La mirada inquisitiva de Hattusil escrutó a Acha.
—¿Resulta insuficiente el suyo?
—El faraón desea que su hermano, el emperador del Hatti le haga llegar gran cantidad de hierro para poder fabricar armas ofensivas y aniquilar la amenaza libia cuanto antes.
Un largo silencio sucedió a la demanda del jefe de la diplomacia egipcia. Luego, Hattusil se levantó, nervioso, y recorrió la sala de audiencias.
—¡Mi hermano me exige una verdadera fortuna! No tengo hierro; ¡y si lo tuviera lo guardaría para mi propio ejército! ¿Intenta el faraón, que es tan rico, empobrecer y arruinar el Hatti? Mis reservas están vacías y no es un buen momento para fabricar hierro.

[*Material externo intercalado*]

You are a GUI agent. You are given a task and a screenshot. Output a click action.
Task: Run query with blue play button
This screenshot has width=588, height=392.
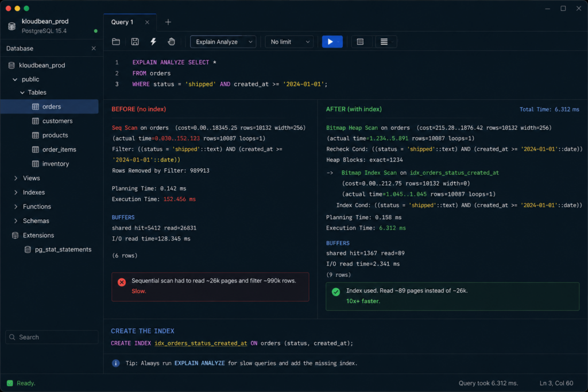coord(332,41)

Acha permaneció impasible.
—Comprendo.
—Que mi hermano Ramsés se libre de los libios con sus armas habituales; más tarde, si sigue necesitando hierro, le mandaré una cantidad razonable. Dile que esta petición me sorprende.
—Se lo comunicaré, majestad.
Hattusil volvió a sentarse.
—Vayamos a lo esencial: ¿cuándo debe salir mi hija del Hatti para convertirse en la gran esposa real del Ramsés?
—Bueno… la fecha no se ha fijado todavía.
—¿No has venido para anunciármela?
—Una decisión tan importante exige reflexión, y…
—Basta de diplomacia —intervino la emperatriz—. ¿Acepta o no Ramsés repudiar a Iset la bella y ascender a nuestra hija al rango de reina de Egipto?
—La situación es delicada, majestad. La justicia egipcia no admite el repudio.
—¿Acaso una mujer dictará la ley? —preguntó con sequedad Hattusil—. Me importa un comino la tal Iset y sus deseos; Ramsés sólo se casó con ella para sustituir a Nefertari, una verdadera reina cuyo papel fue determinante en la construcción de la paz. Iset no cuenta. Para sellar definitivamente nuestra alianza, Ramsés debe casarse con una hitita.
—Vuestra hija podría convertirse en esposa secundaria y…
—Será reina de Egipto o…
Hattusil se interrumpió, como si las palabras que iba a pronunciar le asustaran.
—¿Por qué se empeña Ramsés en rechazar nuestra proposición? —preguntó la emperatriz en un tono conciliador.
—Porque un faraón no repudia a una gran esposa real. Contradice la ley de Maat.
—¿Es una posición definitiva?
—Eso temo, majestad.
—¿Es consciente Ramsés de las consecuencias de su intransigencia?
—A Ramsés sólo le preocupa una cosa: actuar rectamente.
Hattusil se levantó.
—La entrevista ha terminado. Dile esto a mi hermano el faraón: o fija cuanto antes una fecha para su boda con mi hija o será la guerra.